• WHAT YOU SHOULD DO
Starting at the line that contains "Dodaj do koszyka (252, 963)" and ending with the last of the items below, both included, write each line out again in full and add 7 to every coordinate in the answers.

• INPUT
-*-

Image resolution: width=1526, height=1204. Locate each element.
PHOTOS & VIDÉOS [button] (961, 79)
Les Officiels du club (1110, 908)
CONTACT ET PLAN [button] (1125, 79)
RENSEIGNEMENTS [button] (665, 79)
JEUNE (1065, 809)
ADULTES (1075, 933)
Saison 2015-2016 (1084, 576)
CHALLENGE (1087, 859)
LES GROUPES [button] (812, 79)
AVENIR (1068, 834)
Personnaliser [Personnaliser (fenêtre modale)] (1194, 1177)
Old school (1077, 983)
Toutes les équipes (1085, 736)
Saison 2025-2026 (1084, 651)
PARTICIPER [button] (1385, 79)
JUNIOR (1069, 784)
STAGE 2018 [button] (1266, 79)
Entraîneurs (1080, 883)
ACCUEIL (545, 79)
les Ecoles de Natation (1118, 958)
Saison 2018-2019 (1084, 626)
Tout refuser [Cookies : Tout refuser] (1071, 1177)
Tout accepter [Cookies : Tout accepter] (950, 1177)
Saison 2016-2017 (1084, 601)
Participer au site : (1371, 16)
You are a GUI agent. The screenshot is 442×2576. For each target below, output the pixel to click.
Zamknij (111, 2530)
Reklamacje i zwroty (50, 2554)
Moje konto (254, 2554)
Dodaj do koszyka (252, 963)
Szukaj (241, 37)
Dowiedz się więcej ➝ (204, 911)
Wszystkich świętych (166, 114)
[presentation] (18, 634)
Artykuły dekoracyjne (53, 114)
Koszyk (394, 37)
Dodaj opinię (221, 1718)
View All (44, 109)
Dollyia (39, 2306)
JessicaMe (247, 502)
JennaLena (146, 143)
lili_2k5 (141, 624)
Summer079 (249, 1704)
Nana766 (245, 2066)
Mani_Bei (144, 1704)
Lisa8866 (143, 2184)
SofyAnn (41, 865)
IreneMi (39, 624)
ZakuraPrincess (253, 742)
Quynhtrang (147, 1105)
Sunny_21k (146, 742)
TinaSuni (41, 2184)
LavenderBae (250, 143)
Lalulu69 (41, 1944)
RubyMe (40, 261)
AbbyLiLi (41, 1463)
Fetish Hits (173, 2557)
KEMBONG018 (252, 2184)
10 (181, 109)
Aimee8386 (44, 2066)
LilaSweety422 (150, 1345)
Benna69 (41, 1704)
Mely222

-*-

• SOLVED PROBLEM
Dodaj do koszyka (259, 970)
Szukaj (248, 44)
Dowiedz się więcej ➝ (211, 918)
Wszystkich świętych (173, 121)
[presentation] (25, 641)
Artykuły dekoracyjne (60, 121)
Koszyk (401, 44)
Dodaj opinię (228, 1725)
View All (51, 116)
Dollyia (46, 2313)
JessicaMe (254, 509)
JennaLena (153, 150)
lili_2k5 (148, 631)
Summer079 (256, 1711)
Nana766 (252, 2073)
Mani_Bei (151, 1711)
Lisa8866 (150, 2191)
SofyAnn (48, 872)
IreneMi (46, 631)
ZakuraPrincess (260, 749)
Quynhtrang (154, 1112)
Sunny_21k (153, 749)
TinaSuni (48, 2191)
LavenderBae (257, 150)
Lalulu69 (48, 1951)
RubyMe (47, 268)
AbbyLiLi (48, 1470)
Fetish Hits (180, 2564)
KEMBONG018 (259, 2191)
10 (188, 116)
Aimee8386 (51, 2073)
LilaSweety422 (157, 1352)
Benna69 (48, 1711)
Mely222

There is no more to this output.